Vor etwa eineinhalb Jahren hatte ich mir ja eigene Studioblitze gegönnt, um in meinem Wohnzimmer-Studio erste Erfahrungen in Richtung Studio und Portrait sammeln zu können – damals hatte ich ja hier über meinen Ersteindruck, sowie hier und hier nach meinen ersten beiden Shootings einigermaßen ausführlich geschrieben.
Nun, etwa 18 Monate und gute 20 Shootings später möchte ich meine Erfahrungen mit meinen “China-Krachern” mal wieder teilen. Ich möchte jetzt nicht vollmundig von einem Dauertest reden, denn mein hobbymäßiger Einsatz 1-2 Mal im Monat würde diesem Begriff nicht gerecht.
Bevor ich hier jetzt seitenweise Prosa schreibe, gibt’s hier einfach eine +/- Liste:
+ Preis: damals 69 Euro je Stück (+10 Euro für den Standardreflektor), wurden ein paar Wochen zuvor aber auch schon für 49 Euro verschleudert.

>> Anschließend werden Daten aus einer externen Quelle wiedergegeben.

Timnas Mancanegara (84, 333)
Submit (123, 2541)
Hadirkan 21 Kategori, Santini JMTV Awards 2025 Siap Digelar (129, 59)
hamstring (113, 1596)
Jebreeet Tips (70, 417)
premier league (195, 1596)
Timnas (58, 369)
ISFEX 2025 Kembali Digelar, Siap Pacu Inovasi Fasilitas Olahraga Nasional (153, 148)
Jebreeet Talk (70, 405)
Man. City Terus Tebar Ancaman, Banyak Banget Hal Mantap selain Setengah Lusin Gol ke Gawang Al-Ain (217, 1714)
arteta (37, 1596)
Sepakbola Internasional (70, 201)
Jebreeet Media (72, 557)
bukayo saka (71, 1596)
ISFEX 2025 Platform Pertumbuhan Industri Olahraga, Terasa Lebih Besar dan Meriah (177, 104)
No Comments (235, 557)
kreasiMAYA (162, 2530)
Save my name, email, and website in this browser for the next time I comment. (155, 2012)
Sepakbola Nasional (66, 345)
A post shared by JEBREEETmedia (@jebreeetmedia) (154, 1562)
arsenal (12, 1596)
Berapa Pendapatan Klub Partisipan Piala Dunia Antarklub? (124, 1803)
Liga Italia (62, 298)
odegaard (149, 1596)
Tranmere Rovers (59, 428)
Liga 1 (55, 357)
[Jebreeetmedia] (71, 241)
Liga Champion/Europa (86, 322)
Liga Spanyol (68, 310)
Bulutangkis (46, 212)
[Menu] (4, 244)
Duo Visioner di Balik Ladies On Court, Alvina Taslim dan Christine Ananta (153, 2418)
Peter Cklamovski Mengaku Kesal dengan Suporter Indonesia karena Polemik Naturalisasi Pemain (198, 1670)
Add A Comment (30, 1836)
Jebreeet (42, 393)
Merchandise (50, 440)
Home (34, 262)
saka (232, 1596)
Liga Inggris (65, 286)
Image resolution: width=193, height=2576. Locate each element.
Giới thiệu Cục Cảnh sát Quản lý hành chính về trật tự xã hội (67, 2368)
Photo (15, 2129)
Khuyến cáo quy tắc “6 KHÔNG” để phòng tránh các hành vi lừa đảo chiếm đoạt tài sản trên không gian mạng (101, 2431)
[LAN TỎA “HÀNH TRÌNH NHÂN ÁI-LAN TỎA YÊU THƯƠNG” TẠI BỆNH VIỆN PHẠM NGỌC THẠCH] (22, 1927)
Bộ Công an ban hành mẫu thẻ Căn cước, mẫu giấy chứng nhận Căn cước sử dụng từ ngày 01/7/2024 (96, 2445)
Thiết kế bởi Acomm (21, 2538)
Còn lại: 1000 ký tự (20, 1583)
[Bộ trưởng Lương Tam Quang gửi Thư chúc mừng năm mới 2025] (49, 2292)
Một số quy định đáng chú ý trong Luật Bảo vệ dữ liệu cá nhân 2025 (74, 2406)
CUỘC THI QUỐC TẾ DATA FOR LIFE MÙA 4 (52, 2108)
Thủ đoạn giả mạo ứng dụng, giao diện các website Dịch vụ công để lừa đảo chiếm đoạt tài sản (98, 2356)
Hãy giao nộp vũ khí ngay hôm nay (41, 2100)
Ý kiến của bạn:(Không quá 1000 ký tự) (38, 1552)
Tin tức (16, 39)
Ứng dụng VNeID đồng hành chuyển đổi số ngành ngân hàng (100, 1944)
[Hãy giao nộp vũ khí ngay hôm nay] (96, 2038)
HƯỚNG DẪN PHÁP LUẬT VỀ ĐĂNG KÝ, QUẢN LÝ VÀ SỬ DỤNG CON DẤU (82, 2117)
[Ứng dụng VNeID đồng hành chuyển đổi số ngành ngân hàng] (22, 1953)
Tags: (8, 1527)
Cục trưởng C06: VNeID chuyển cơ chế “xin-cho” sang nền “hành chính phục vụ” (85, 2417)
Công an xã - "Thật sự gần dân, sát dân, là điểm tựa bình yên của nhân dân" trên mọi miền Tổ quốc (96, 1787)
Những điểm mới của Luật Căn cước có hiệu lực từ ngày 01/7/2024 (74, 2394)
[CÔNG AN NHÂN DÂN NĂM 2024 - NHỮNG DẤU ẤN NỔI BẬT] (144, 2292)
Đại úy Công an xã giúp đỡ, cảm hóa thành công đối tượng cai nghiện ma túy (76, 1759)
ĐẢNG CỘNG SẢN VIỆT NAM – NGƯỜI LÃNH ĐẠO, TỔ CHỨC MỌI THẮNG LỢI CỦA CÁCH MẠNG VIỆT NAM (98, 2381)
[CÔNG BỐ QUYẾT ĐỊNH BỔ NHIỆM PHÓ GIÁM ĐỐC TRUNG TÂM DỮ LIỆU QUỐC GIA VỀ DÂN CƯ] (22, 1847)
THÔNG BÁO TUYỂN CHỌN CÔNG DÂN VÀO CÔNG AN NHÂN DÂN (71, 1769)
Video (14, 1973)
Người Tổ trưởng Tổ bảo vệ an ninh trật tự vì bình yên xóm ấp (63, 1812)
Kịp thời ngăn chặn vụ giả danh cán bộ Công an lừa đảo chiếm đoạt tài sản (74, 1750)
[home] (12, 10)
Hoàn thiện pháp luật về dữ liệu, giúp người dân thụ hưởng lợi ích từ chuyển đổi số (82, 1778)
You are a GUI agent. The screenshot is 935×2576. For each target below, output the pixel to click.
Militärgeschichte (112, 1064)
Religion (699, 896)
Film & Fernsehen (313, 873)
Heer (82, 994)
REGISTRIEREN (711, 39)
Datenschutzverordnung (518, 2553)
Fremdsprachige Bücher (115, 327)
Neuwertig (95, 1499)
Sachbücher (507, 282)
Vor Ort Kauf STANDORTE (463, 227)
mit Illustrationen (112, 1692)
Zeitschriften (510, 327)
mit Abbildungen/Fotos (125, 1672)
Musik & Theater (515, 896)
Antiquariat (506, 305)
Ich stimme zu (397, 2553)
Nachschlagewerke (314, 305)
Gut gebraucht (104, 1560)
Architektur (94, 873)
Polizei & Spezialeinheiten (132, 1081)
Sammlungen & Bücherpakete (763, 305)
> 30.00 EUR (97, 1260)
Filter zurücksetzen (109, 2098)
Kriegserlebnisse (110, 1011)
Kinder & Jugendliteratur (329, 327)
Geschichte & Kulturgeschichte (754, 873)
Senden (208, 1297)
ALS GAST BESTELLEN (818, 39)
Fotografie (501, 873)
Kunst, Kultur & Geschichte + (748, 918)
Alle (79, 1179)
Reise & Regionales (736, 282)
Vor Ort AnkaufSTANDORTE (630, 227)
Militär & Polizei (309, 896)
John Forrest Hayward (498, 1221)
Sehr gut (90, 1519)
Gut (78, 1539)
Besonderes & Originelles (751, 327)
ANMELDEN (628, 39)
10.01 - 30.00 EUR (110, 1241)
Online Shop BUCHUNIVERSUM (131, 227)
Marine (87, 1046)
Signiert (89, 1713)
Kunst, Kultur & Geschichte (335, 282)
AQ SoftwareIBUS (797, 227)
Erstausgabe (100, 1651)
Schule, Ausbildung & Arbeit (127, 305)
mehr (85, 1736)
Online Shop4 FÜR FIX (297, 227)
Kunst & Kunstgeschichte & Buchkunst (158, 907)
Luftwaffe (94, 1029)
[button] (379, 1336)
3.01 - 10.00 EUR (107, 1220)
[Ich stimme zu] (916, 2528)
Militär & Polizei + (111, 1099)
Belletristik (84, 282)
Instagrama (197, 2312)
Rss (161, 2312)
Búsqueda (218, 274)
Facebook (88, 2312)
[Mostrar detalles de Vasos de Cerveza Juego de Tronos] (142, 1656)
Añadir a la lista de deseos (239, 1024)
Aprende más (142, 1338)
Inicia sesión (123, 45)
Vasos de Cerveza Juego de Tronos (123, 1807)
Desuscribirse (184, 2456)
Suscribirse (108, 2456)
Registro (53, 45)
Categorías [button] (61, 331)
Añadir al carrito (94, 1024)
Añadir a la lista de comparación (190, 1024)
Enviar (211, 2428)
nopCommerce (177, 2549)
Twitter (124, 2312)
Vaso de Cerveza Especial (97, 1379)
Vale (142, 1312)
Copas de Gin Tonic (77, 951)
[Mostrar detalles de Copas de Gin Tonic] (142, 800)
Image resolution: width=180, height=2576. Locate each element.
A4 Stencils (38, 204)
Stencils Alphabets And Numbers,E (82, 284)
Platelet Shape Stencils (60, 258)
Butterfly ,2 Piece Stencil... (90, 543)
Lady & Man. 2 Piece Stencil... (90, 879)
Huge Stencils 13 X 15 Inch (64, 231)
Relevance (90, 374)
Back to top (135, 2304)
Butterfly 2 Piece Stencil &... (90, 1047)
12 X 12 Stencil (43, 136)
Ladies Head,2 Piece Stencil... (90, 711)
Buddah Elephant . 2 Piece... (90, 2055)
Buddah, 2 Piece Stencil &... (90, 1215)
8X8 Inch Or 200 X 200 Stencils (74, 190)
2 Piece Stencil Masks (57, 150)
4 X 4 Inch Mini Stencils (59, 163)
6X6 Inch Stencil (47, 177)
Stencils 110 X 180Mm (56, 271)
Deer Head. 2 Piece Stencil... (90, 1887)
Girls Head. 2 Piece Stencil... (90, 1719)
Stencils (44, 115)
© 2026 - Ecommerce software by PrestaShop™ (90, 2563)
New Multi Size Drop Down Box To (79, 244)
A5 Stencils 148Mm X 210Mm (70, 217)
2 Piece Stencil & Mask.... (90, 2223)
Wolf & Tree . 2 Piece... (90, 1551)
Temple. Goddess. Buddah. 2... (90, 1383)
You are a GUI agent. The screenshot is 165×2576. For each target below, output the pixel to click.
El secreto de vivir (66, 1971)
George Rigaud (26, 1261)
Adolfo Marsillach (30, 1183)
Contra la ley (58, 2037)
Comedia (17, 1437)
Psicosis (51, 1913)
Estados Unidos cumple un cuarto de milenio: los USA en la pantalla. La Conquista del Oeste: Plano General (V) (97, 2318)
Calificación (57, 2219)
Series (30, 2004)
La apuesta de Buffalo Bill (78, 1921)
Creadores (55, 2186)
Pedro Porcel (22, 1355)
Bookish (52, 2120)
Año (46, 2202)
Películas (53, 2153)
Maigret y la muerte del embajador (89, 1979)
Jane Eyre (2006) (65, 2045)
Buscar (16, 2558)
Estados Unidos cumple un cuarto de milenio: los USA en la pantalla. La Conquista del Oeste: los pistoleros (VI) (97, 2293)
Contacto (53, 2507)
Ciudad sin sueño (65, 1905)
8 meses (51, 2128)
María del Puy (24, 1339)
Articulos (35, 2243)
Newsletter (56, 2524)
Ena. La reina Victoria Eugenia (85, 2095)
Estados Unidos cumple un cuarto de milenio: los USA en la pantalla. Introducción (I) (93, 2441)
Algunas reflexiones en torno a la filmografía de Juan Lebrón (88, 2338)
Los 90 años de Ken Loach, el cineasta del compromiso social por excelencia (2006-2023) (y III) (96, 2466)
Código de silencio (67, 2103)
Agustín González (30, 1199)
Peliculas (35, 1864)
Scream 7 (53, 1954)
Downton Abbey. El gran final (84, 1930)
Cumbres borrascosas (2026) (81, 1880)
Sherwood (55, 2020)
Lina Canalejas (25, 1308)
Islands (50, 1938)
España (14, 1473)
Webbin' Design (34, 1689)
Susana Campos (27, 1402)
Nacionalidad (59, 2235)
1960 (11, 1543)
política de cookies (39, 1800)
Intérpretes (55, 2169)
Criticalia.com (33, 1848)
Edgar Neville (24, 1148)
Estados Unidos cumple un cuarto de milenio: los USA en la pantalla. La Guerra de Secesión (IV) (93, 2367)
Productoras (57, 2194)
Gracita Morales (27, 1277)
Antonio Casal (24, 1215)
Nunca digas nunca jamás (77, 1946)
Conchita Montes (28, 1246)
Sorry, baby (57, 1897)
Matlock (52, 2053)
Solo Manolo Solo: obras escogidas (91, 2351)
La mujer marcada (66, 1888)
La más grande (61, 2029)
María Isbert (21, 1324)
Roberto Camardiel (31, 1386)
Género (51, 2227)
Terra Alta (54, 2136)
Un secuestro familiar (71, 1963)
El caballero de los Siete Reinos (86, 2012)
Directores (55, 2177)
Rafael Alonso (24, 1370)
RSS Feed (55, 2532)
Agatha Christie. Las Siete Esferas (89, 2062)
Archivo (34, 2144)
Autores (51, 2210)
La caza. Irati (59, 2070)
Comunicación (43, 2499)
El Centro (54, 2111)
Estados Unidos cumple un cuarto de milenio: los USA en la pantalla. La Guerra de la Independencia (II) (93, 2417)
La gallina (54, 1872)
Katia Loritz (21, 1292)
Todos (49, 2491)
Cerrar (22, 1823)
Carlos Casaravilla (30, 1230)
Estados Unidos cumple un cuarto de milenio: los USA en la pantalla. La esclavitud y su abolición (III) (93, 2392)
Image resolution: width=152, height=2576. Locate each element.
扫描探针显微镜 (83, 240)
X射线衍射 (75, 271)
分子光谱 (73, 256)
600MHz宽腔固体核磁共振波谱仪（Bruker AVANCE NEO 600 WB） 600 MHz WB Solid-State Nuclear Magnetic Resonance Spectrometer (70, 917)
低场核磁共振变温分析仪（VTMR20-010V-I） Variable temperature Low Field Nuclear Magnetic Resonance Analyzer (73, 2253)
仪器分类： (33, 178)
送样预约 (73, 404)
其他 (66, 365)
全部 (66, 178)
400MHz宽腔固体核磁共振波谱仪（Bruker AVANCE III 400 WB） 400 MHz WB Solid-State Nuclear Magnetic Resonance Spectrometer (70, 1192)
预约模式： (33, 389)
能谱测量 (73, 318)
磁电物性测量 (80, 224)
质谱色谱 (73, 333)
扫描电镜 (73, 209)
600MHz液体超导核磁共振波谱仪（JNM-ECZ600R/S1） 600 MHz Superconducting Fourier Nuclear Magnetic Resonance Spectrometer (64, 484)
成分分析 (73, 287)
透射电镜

+ “echtes” (Bowens-kompatibles) Bajonett, d.h. es gibt auch vernünftige Lichtformer, bei denen man keine Angst haben muss, daß sie bei Überkopf-Einsatz plötzlich herunterkommen
+ Leistung: 150 Ws sind für’s Arbeiten in einem Wohnzimmer-Studio idR mehr als ausreichend
+ konstante Leistungsabgabe und Lichttemperatur: Bei meinen Shootings konnte ich bisher noch keine Signifikanten Leistungs- oder Lichttemperatur-Schwankungen feststellen
+ Regelbereich: Ein stufenloser Regelbereich von 1/16 (9,75 Ws) bis 1/1 (150 Ws) ist sehr gut brauchbar, vor allem auch für Lowkey-Aufnahmen, bei denen man ansonsten tendenziell eher mit zuviel Licht kämpfen muss. Außerdem läßt sich in einem etwas abgedunkelten Studio auch sehr gut mal mit offener Blende arbeiten
+ Bedienung: Das, was man braucht, ist vorhanden: Leistungsregler, Ein-/Aus-Schalter, Schalter für Einstelllicht und Fotozelle und eine 3,5mm-Buchse für Synchronkabel oder Blitzauslöser
+ Verarbeitung: einfacher, aber robuster Aufbau. Die Blitze fühlen sich nicht “billig” an
+ relativ kompakt
+ Blitzneiger: Der Blitzneiger in der Art eines Video-Neigers ist sehr robust ausgeführt und überzeugt mich mehr als z.B. die Klemmung bei Hensel
+ Auch in Verbindung mit einer umgebauten USV als “Billig-Porty” (==> poor man’s porty) nutzbar, siehe hier und hier
- Einstelllicht: Leider nicht regelbar und mit 100W auch nicht sonderlich stark. Proportional und mit etwas mehr Leistung wäre schon schön…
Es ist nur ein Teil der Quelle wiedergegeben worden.